As you can see here from a kernel Makefile:
http://lxr.free-electrons.com/diff/arch/x86/Makefile?v=3.9;diffval=powerpc;diffvar=a

this makes the kernel a position independent executable (PIE). How much difference does this make vs. the chance of success for common types of kernel memory exploits?

e.g. I'd imagine that it might make it chancier to exploit a dangling pointer or use-after-free bug, since as with ASLR you don't know where the malicious code will land? It can't just be a matter of relative positioning within the kernel, I think, since your attack has to start off in user space.

OTOH it looks like modules are still loaded into predictable positions, so my hunch is this wouldn't do anything about an exploit against a driver compiled as a module...

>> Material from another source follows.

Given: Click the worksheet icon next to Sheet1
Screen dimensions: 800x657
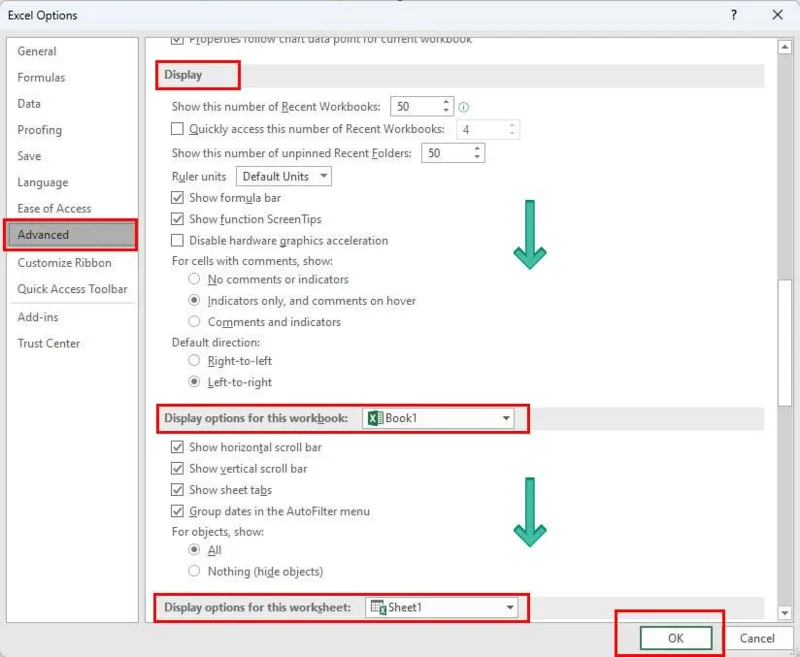Looking at the screenshot, I should 378,607.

Can anyone provide further info?

 

Even in the case where an exploit exists against a driver compiled as a module - in order to apply the exploit against the driver, it would have to find it first, eh? What proof is there that modules are loaded into predictable positions with regard to relocatable kernels?

-- Tom

 

Modules are specifically not compiled as PIE. Or does that not matter? Would the module's base position in memory be randomized as long as the the kernel itself is PIE?

 

As I understand it, a stack internal to the kernel's memory is used to keep track of where modules are loaded. Where a module is loaded depends on the space available in which to load and operate it. At runtime, where modules are always dynamically loaded in the same order, the necessary information in the stack as to each modules load location would have to be found after identifying the stack's location, and where load order is not always in a set order, the attacker would still have to be able to differentiate a target module's signature to determine it has the desired target.

 

So they really are dynamic. Cool. And thanks

 

Think about ASLR. In 32bit address spaces we focus so much on entropy because ~4GB is such a tiny space.

The kernel has 2GB address space. It also has 8bits of entropy for randomization.

It is also one contiguous blob

So, do I have to say how useful it is?

edit2: Also, keep in mind that the kernel boots up... well, early. So where's the entryop for the KASLR coming from? With Grsecurity you get a bit of an improvement here, but vanilla kernel's boned.

edit: Kernel modules do not have significant entropy typically, they are vmalloc'd objects (and therefor randmoized as such) that are typically loaded before entropy is significant - very early in the boot process. They are in the kernel address space, a smaller portion of it, so, again, not a lot of entropy here.